For a long time, I was a shell of myself. But the bossy, blunt, stubborn girl wasn’t all gone. The trauma I went through took time to fade to something I could manage, but I forgave her and I forgave myself. If I met her in the street I really think I could chat with her. I go stretches of days without thinking about it for more than a few seconds. At first my views on, well, everything, flip-flopped wildly. I went to a much wider variety of websites, I read books, I learned about things happening that I had missed, or worse, things where I had believed completely untrue versions of events.

The world had been such a hostile place when everyone was supposedly out to get me, and the only safe space was my Tumblr, where people only ever told me I was right. I learned that people thought a lot of things, had a lot of opinions, and get this: that some people could think one thing I agreed with, as well as another thing I disagreed with. I had been divorced from humanity in the trans-cult, and I was shocked at the empathy I found in myself for people, shocked at all these people, walking around, all with their lives and their feelings and their hearts. The “privileged” people actually suffered; I had believed they couldn’t. There was so much more suffering than I’d known there to be, but there was also so much more goodness. Every morning I realised my horizons were broader than the morning before, only to discover by the evening there was still so much more I hadn’t the faintest clue about.

Turns out, being a woman? You can wear anything you want, and you’re still a woman. You can do what you want, and you’re still a woman. Reality never needs to be validated.
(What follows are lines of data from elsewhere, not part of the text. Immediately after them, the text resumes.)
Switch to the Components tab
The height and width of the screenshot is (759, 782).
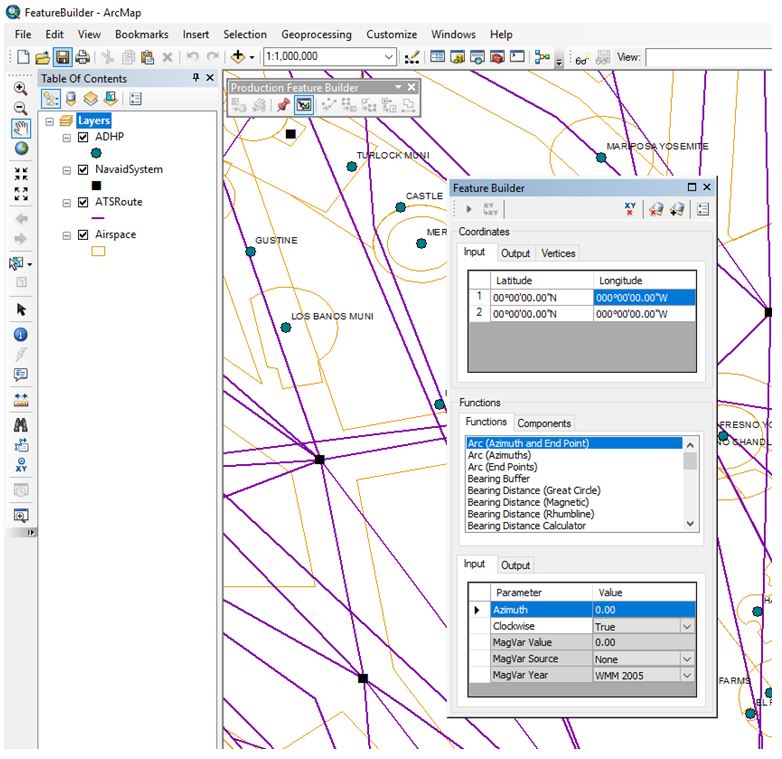coord(544,423)
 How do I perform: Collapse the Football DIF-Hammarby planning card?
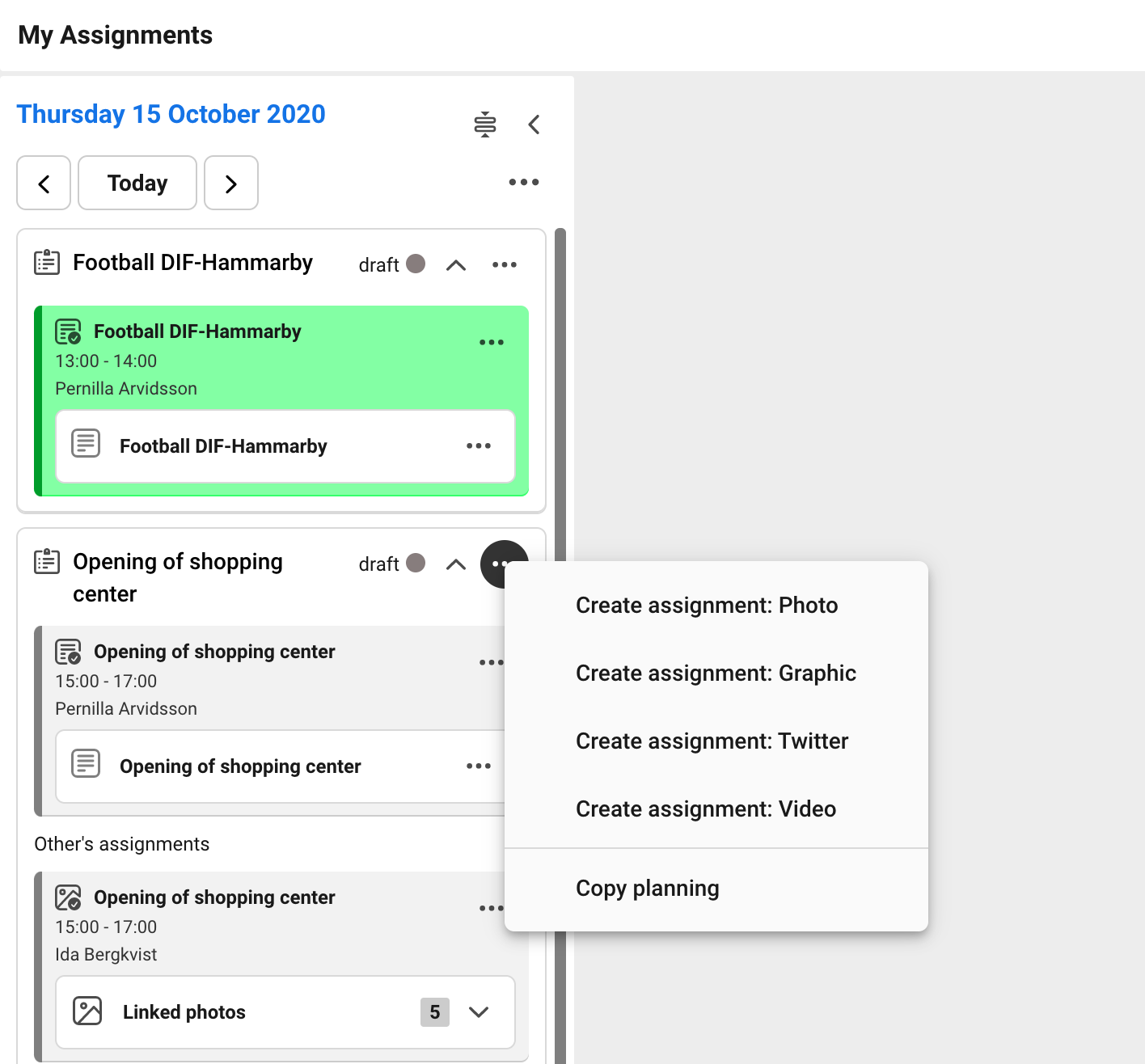(456, 265)
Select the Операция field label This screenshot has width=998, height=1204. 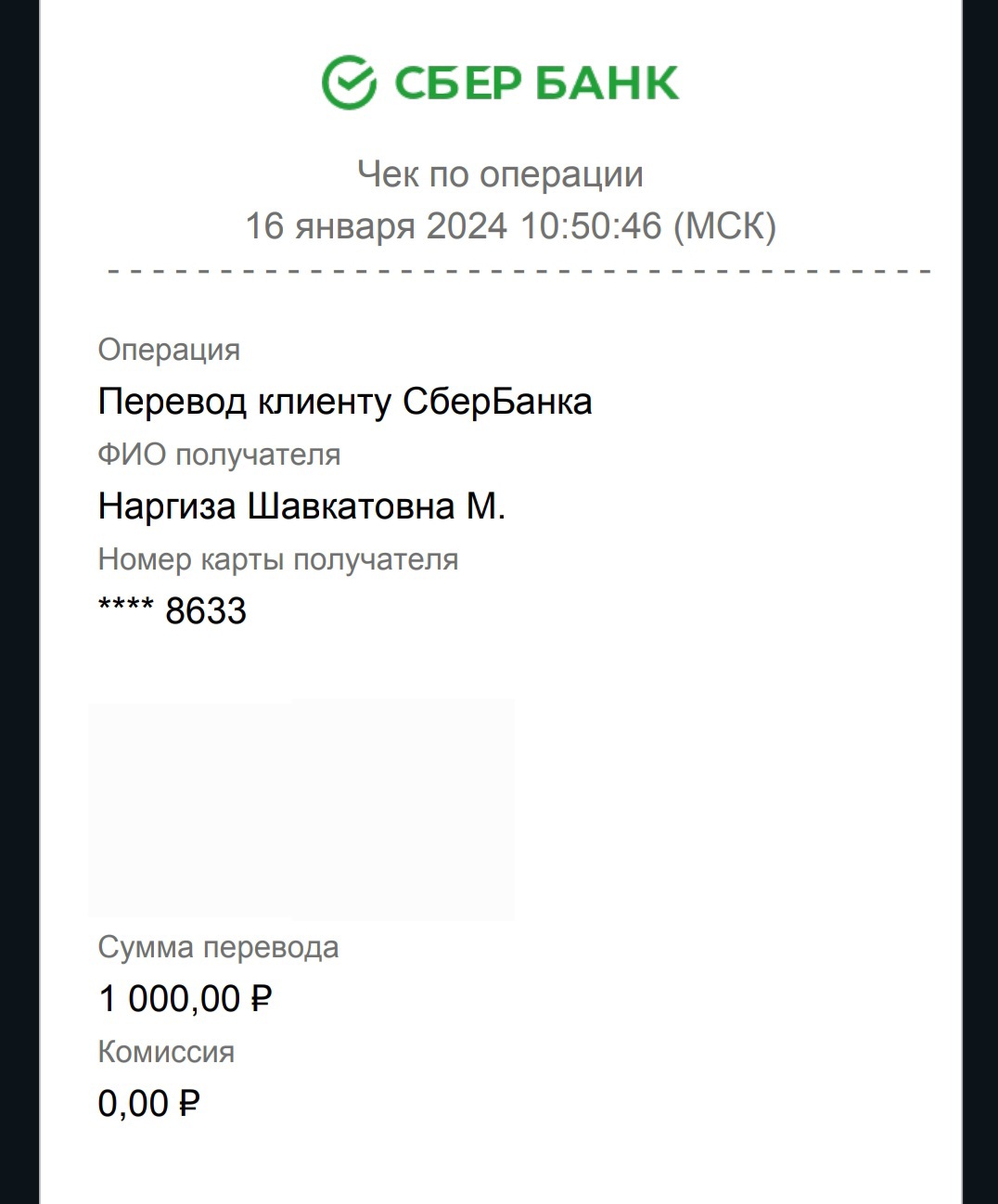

My ability to think critically returned bit by tiny bit. It took time for me to get used to asking questions, checking sources, not believing every little thing I saw or read. I had been taught to believe unquestioningly and I had to wrestle myself out of the habit. Even now, I remind myself I can have opinions and I can disagree with someone, and they can disagree with me, and it doesn’t mean I’m a bad person; it just means that people are people, and I’m a person, and I have to deal with them being people just as they deal with me, because we have a great deal more in common than not. Through it all I have had the support of my parents – we can talk now.

I’m here now. I’ve slowly, quietly rejoined the human race as a woman, knowing it a miracle, holding both the stubborn determination of my childhood and the grateful joy of my young adulthood. The old me I was once so ashamed to face is here, and we are one again, baptised in fire and back fighting.